In an effort to draw a line in the sand in the smartphone market, an “innocent bystander” has been caught in the legal crossfire. Following a successful sales ban of the Xbox 360 in Germany, Motorola set its sights on the gaming console’s home turf, and currently, things are not looking good for Microsoft in the US.

The main issue of the dispute is concerning Microsoft’s use of the H.264 codec for video recording, compression and distribution. It is one of the most commonly used formats in the computing industry and used almost ubiquitously for all high definition video. Microsoft uses the codec in a number of the programs PC-owners use on a regular basis (such as Internet Explorer and Windows Media Player) and within its gaming system – the Xbox 360.

A Mannheim, Germany court ruling given in late April would have the effect of instituting a ban on sales of Microsoft products such as Windows 7 and the gaming console. Currently, Motorola has been unable to institute the sales ban due to another lawsuit between the two companies that is being conducted in Seattle. Not long after the German ruling, the US International Trade Commission that was also hearing the matter and has recently determined that the patents had been infringed by Microsoft. Following the decision, Judge David P. Shaw of the ITC has recommended a sales and import ban on the infringing products, a decision that could have huge implications on the profits of the tech giant. Microsoft still has some breathing room as the decision needs to be passed on to both the ITC board of commissioners and the Obama administration.

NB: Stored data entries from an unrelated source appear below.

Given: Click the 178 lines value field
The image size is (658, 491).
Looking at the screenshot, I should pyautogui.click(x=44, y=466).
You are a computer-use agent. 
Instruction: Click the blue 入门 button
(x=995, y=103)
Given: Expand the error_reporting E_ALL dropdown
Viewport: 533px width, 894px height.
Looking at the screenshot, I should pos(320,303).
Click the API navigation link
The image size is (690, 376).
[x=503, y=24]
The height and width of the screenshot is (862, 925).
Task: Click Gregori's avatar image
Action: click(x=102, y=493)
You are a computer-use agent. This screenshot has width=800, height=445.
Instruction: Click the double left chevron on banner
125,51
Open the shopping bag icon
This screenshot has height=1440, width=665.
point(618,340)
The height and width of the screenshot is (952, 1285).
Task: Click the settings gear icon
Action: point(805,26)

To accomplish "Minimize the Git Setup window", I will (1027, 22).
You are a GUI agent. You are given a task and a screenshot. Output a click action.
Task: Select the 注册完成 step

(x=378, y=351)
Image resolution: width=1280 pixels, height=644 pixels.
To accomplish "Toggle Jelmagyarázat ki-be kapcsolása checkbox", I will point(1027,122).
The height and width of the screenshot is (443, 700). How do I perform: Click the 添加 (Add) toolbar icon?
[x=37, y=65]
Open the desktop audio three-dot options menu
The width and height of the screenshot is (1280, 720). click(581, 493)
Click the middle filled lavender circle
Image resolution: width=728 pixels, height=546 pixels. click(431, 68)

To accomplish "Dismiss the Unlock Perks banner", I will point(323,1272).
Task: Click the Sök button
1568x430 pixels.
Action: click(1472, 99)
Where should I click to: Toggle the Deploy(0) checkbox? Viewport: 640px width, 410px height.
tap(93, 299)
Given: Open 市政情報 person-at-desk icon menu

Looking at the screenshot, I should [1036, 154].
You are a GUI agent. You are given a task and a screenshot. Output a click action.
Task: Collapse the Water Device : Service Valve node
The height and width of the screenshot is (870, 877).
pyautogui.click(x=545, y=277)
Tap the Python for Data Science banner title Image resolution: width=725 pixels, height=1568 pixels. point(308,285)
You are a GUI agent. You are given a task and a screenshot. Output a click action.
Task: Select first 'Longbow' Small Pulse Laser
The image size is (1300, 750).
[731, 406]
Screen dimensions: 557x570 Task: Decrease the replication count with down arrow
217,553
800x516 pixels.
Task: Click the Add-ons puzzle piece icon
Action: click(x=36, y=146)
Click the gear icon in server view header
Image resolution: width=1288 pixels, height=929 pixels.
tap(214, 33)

During the proceedings, Microsoft stated that Motorola’s approach to licensing the codec did not follow the FRAND (fair, reasonable, and non-discriminatory) principles – guidelines that are applied in order to promote healthy and competitive markets worldwide. The nature of many products requires the use of industry-standard technologies – the patents to which must be licensed at reasonable rates to allow other companies to compete. Issues will begin to arise when the companies that own these patents begin to abuse their position.

As a result of a number of lawsuits concerning similar issues between tech companies, Jon Leibowitz – Chariman of the Federal Trade Commission, has stated that the FTC will likely look into injunctions issued over the use of standard and essential patents. These investigations would likely relieve Microsoft in the interim of a sales ban, and would at least provide some time to deliberate with Motorola on a reasonable licensing fee for the infringed technologies. During the ITC hearing, Motorola had suggested that Microsoft should make a royalty payment which would amount to roughly $4 billion annually.

Many lawsuits have arisen in recent years due to the growing market share of smartphones and technological devices. Patent rights were developed to spur innovation, but as the tech giants like Google and RIM have padded their patent portfolios through acquisitions and mergers, the trend seems to be moving towards patents as a means to attack other companies and reduce or eliminate competition. While I hope that Motorola is not attempting to abuse their position of patent power, they should keep in mind that there is a fine line between utilizing patents to protect innovation and using them to gain an unfair advantage in business dealings.

Adam Del Gobbo is a JD Candidate at Osgoode Hall Law School.